In its strictest sense, “optimization” is a mathematical principle — one that marketers often misapply.
Back in 2013, lovers of language everywhere underwent a brief existential crisis when esteemed dictionaries like Merriam-Webster and Cambridge officially adopted a second definition of the word “literally”: “in effect; virtually — used in an exaggerated way to emphasize a statement or description that is not literally true or possible.”
While, as Merriam-Webster points out, “the use of literally in a fashion that is hyperbolic or metaphoric…dates back to 1769,” there’s an argument to be made that formalizing this largely colloquial — and self-contradictory — usage can only result in unnecessary confusion.
In the marketing world, there’s another term whose meaning has slowly been eroded by broad-based misusage: “optimization.”

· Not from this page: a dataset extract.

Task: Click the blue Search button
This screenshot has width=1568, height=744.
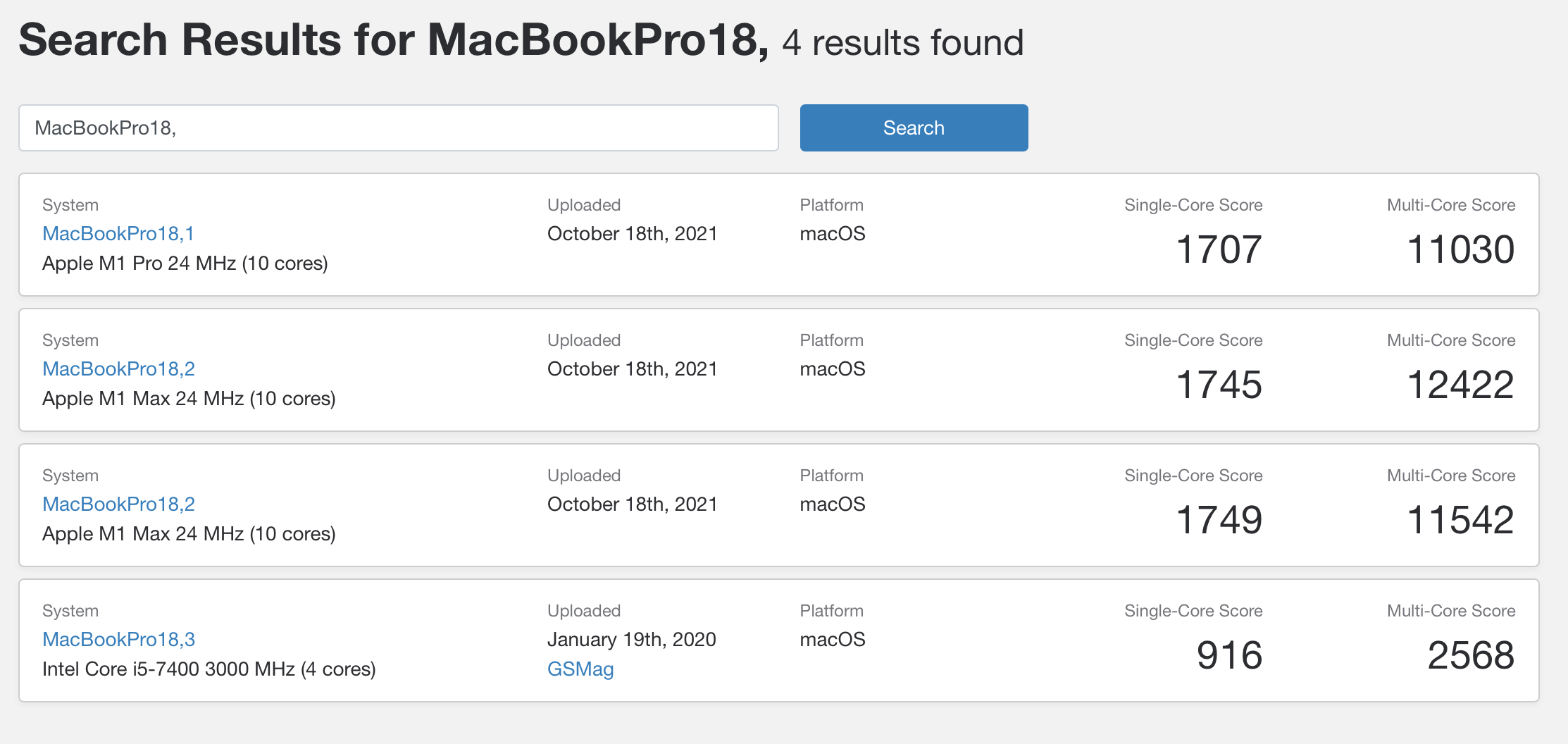Action: pos(914,128)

Marketing’s Terminological Co-optimization
Strictly speaking, optimization is “an act, process, or methodology of making something (such as a design, system, or decision) as fully perfect, functional, or effective as possible.” It’s a term most properly used in mathematics, wherein practitioners solve “optimization problems” as a means of selecting the maximal (or minimal) solution from the set of all possible solutions. Given an objective function subject to a specified set of constraints, a mathematician can be said to have optimized the function once they have solved for the minimum and/or maximum value possible within the constraints.
And while marketing can — and, in the wake of the digital revolution, should — be considered a science, it is a decidedly “soft” (or “social”) science — more akin to psychology or sociology than chemistry or physics. As is the case with all social sciences, marketing contends with human behaviors, a set of phenomena which are profoundly unpredictable.
Whereas once a mathematics problem has been optimized, the solution will remain unchanged, ceteris paribus, once a marketing problem has been optimized (inasmuch as it can be), the solution is liable to change in response to even the slightest systemic fluctuation. Humans tend to tire of repetition, meaning an ad or a marketing channel that worked today might not work tomorrow, even if nothing but the date on the calendar has changed.
Ultimately, optimization requires a solvable problem, and a solvable problem requires a situation with a clearly defined set of consistent parameters. Such conditions are attainable in largely theoretical disciplines like mathematics, but they’re little more than a fantasy in messier, more “lived in” fields like marketing.
The Limited Applications of Optimization in Marketing
That said, there are circumstances in which marketers are able to engage in bonafide optimization — especially when prescriptive analytics are involved.
Generally speaking, marketers use prescriptive analytics to simulate a large number of contingencies and determine which course of action will deliver the best ROI for a campaign. These algorithms are not a crystal ball — neither man nor machine can ever foresee the future with clarity — but they provide marketers with an evidenced-based idea of which approach is most likely to deliver results given the current circumstances and the historical record.
Prescriptive analytics cannot optimize an open-ended marketing problem, but given a defined set of contingencies, they can find the best possible course of action for a marketer to take. In this sense, it’s not inaccurate to claim that a (theoretical) marketing problem has been optimized.
Of course, in reality, marketers are always working with a constantly shifting set of variables, meaning real time optimization is effectively impossible. To optimize a problem, a marketer must set their conditions in stone, but due to the unpredictability of human behavior, these conditions are wont to change while the marketer is solving the problem. In other words, a marketer can optimize a “snapshot” of their market landscape, but this optimal solution will only be accurate for a brief interval.
A More Accurate Alternative
Real time optimization in marketing would require solving multiple optimization problems simultaneously in perpetuity, a task which demands processing power far exceeding that of the human mind or a standard computer. With the rise of machine learning algorithms in conjunction with simulation techniques and evolutionary algorithms, this calculus may be on the brink of a radical reconfiguration, but for the time being, marketers must accept that little of what we do is literal optimization.
Rather than further dilute the meaning of “optimization,” we should consider incorporating an alternative term into our lexicon: “continuous improvement.” Unlike mathematics, marketing does not always present a solvable problem. Indeed, our jobs are so interesting precisely because we must always be on our toes, ready to respond to and analyze the marketplace’s unpredictable sea changes.
Every time a new variable enters the equation, we tweak our messaging, we respond to market forces, we continuously improve our overall approach. Doing so effectively requires studying trends, understanding news cycles, and utilizing history just enough to identify things that resonate over time. This is a science unto itself, but at the end of the day, it doesn’t amount to “making something as fully perfect, functional, or effective as possible.”